The laying out of Worcester Square in 1852 was a dramatic approach to Victorian planning, with bow-fronted townhouses creating a dramatic frame to the Boston City Hospital, designed by Gridley J. Fox Bryant and built between 1861 and 1864 on Harrison Avenue. Notice how the streetscape is enhanced by the repetition of bowfronts, stairs, and frontal dormers—all enhancing the whole design rather than the singular townhouse. The center park, encircled by a cast-iron fence, continued the tradition established by Charles Bulfinch in the 1790s of green space in the planning of new residential districts. (Courtesy of the BPL.)
“Boston Neck” was a detail of J.G. Hales’s Map of Boston, in the State of Massachusetts, printed in 1814. Washington Street, which connected Boston to the mainland at Roxbury, was the original road that had new streets radiating from it. Notice Columbia Square, the present Blackstone and Franklin Squares. (Courtesy of the Boston Athenaeum.)
Children pose in Worcester Square in the early 1870s. Notice the uniformity of the facades with the high flight of steps leading to the entrance. The square, on the left, is encircled by a cast-iron fence.

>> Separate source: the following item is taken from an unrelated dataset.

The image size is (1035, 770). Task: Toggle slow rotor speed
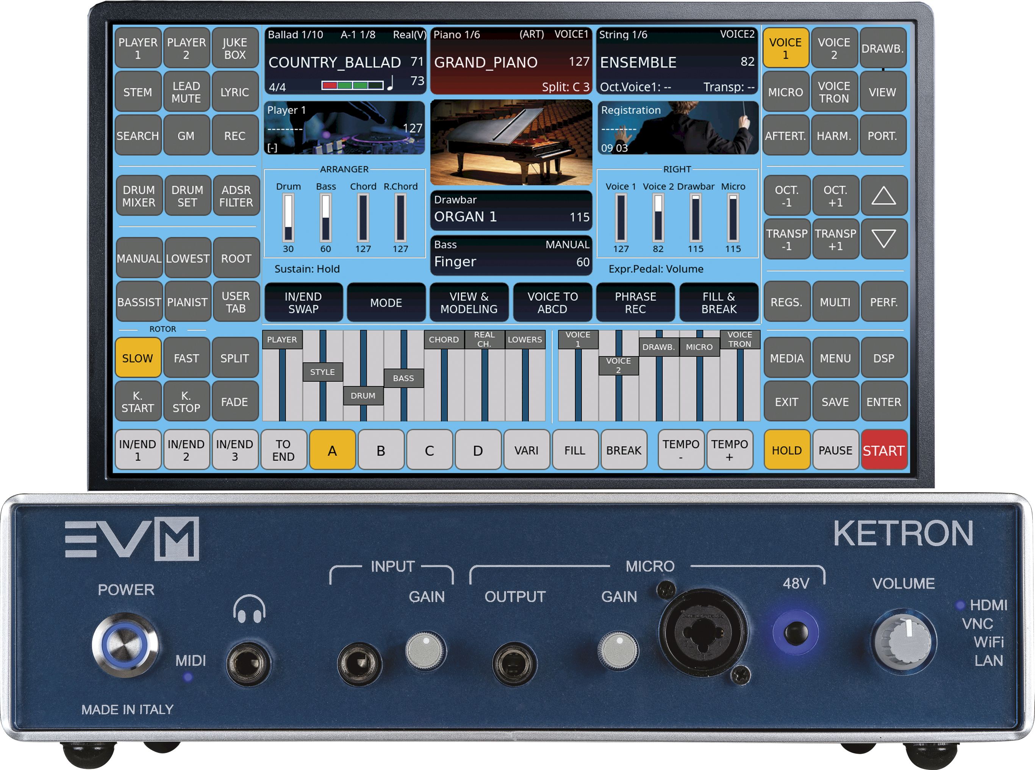[x=138, y=358]
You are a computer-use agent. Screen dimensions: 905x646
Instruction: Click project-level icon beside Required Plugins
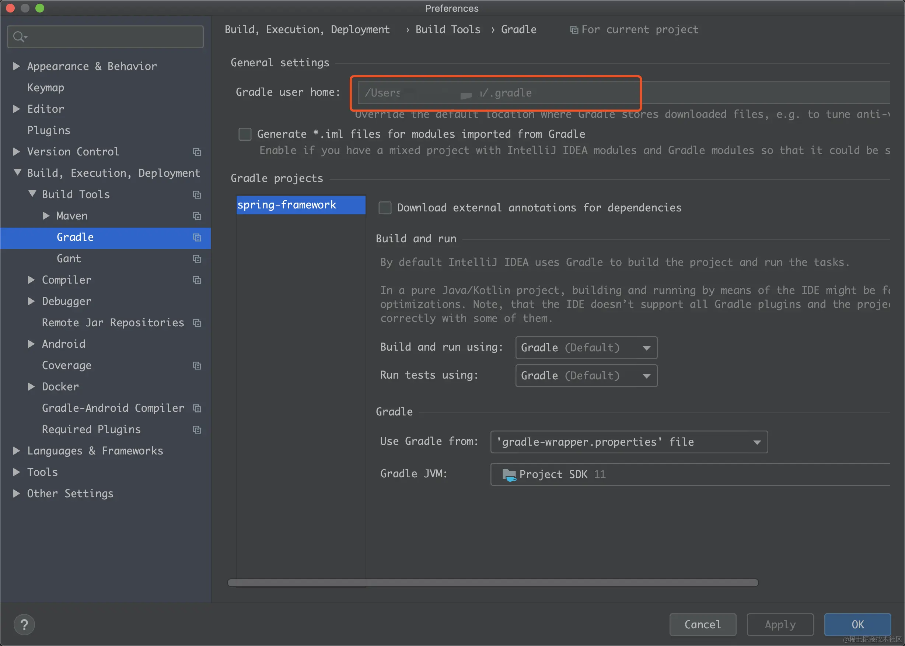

One O. Lapham, who lived at 11 Worcester Square, might have been who William Dean Howells had in mind when he wrote The Rise of Silas Lapham, in which he writes “He had not built, but bought very cheap of a terrified gentleman of good extraction, who discovered too late that the South End was not the thing.” (Courtesy of SPNEA.)
The Francis Dane House was designed by Luther Briggs Jr. and built in 1858 on Chester Square. Briggs, a nephew of the noted architect Alexander Parris, was also a surveyor and engineer and laid out Harrison Square and Port Norfolk in Dorchester. As an architect, he incorporated Italianate details such as the oriel above the entrance, lintels, and fanciful dormers. Today the Francis Dane House is the headquarters of the South End Historical Society, which was founded in 1966. (Courtesy of the SPNEA.)
The buildings of 42, 44, and 46 Union Park were photographed in 1885 by A.H. Folsom, a noted Roxbury photographer. The home of Dr. Franz Krebs, a homeopathic physician, was 42 Union Park; 44 Union Park was the home of Abraham Avery, a principal with Rand, Avery & Company; and 46 Union Park was the home of Dennis Flagg, a wine merchant. (Courtesy of the South End Historical Society.)
The Allen House was designed by John McNutt and was built in 1859 for Aaron Hall Allen (1818–1889) at the corner of Washington Street and Worcester Square. An elaborate brownstone, freestanding house, it was Allen’s home until 1871, when he moved to the Back Bay and leased the house to the Central Club. In 1894, the house was sold to the Catholic Union of Boston, and an auditorium was built on the rear. Sold to the Lebanese-American Club in 1941, it today stands vacant but will shortly be converted to condominiums. (Courtesy of the Bostonian Society.)
These impressive townhouses were built at 1747 and 1745 Washington Street, at Chester Square. With corner quoining, oriel windows, and a fashionable mansard roof, this design was the epitome of elegant style. Notice the paving stones in the foreground with cobblestones just beyond. On the far right is the Smith Block on Washington Street, now undergoing restoration for retail space. (Courtesy of the South End Historical Society.)
Odd Fellows Hall was built in 1872 of Concord and Hallowell white granite at the corner of Tremont and Berkeley Streets. Four stories in height with a mansard roof, the Odd Fellows’ Hall Association built the Ruskinian Gothic building for their own use. Odd Fellows had originated during the Industrial Revolution to secure a system of benefits to assist members during hard times, and it became a popular organization in nineteenth-century America.
Looking west on Tremont Street about 1875, one can see that the streetcar tracks stretch well into Roxbury. On the right is the Hotel Clarendon, which was burned in 1969; on the left are the spires of the Shawmut Congregational Church and the Tremont Street Methodist Episcopal Church. In the distance, just behind the trees on the right, can be seen the Saint Cloud, an elegant French flat apartment house. (Courtesy of the BPL.)
This detail of the Map of the City of Boston in 1872 shows the South End, bound by Lenox, Albany, and Dover Streets and the tracks of the Boston and Providence Railroad (the dark band just above Columbus Avenue). The South End was created in the 1830s through infill; in just two decades it became a new and desirable neighborhood.